== Required action ==
Resume the article on infamous murder cases, picking up after its last sentence.

== Source extract ==
The List Family Murders
John List was a financier who was highly regarded in his Westfield home, but times were tough. The 70s were not the best time to be a banker, and he was quickly finding himself unable to make ends meet for his upper class family.
His wife, mother-in-law, and three children were popular and well-liked around the neighborhood. That's why his decision to murder them all became all the more shocking.
Their murders were all meticulously planned out, down to their burial methods. It took an entire month for the bodies to be found, which was more than enough time for John List to make his exit.
When he was finally apprehended, he appeared to have no remorse for his actions. He believed he was doing his family a favor for not forcing them to live as a middle class crew.
The Murder Spree of Dr. Death
Dr. Harold Shipman looked like just about every other doctor in his hospital ward. He was a trusted confidant to his patients and was known for being a very popular, married, family man. In 1971, he started out on becoming one of the most prolific serial killers in British history.
Dr. Shipman was able to kill a total of 218 people by dosing them with lethal cocktails before people became suspicious. After he signed off on an abnormally high number of death certificates, people began to investigate the bodies further.
Shipman's killing spree spanned two decades, and he was only fully discovered when a victim's daughter noticed that Shipman made himself the sole beneficiary of a will. He now goes by "Dr. Death" and committed suicide in his cell in 2004.

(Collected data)
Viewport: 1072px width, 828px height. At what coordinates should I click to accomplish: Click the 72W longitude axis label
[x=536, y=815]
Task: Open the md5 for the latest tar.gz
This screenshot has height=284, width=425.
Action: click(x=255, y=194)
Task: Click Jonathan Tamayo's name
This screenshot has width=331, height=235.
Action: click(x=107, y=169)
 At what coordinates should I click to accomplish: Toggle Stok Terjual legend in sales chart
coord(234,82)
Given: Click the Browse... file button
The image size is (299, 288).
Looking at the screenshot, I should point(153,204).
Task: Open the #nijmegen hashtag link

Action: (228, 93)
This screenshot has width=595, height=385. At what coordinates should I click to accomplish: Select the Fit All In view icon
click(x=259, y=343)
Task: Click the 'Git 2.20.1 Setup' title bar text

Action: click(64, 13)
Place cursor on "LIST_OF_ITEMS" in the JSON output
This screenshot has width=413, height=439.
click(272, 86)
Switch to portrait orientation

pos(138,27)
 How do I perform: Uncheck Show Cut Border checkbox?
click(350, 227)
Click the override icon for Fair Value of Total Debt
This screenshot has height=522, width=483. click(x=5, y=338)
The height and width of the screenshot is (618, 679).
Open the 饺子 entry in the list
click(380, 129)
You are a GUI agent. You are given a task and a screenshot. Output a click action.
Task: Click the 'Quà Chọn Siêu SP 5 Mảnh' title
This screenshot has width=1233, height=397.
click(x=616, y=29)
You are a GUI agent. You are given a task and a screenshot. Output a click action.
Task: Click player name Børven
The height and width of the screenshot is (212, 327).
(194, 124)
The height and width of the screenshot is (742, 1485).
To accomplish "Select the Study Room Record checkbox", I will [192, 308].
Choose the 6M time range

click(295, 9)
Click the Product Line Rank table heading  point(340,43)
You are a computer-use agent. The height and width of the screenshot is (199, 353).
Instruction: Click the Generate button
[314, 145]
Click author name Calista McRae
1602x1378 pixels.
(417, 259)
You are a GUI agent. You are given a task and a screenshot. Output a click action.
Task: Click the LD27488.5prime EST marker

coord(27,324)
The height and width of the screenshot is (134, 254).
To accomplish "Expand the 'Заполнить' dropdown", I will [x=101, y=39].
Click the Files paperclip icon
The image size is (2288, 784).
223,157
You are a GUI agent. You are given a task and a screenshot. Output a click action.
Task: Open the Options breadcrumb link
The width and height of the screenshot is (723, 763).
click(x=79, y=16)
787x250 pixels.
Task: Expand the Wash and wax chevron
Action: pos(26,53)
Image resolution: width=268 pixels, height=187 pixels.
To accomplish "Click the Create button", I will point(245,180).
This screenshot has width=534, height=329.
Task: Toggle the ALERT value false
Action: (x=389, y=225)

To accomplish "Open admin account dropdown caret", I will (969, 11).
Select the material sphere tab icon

== Output for this exercise ==
The Kidnapping and Brainwashing of Patty Hearst
Patty Hearst was the heiress to the Hearst press fortune, and when she was kidnapped by the ultra-left Symbionese Liberation Army, the press went mad. It was considered to be one of the most infamous crimes of the 70s for a multitude of reasons, including the fact that it was a star-studded event.
She went missing for about two months. She then released a tape saying that she changed her name to "Tania," and decided to join the ultra-left wing faction. She became an accomplice in robberies, attacks, and other serious crimes. Hearst, once a straight-laced woman, became a fugitive.
When she was finally arraigned, she claimed that she was raped repeatedly, threatened with violence, and forced to commit heinous acts. Doctors noted that it was clear that she had signs of serious PTSD, including reduced IQ, nightmares, and anxiety.
Despite all that, she was given the maximum sentence for her crimes and spent 35 years in jail.
The Mysterious Death of Georgi Markov
Georgi Markov was a highly respected, award-winning broadcaster for the BBC's overseas service. He also happened to be a person who defected from Bulgaria in an era where communism was in full swing—and it's clear that Bulgaria didn't like that too much.
While waiting for a bus, he was jabbed in the thigh with an umbrella by a stranger. The stranger left, and soon after, Markov started to display strange symptoms. He died three days later.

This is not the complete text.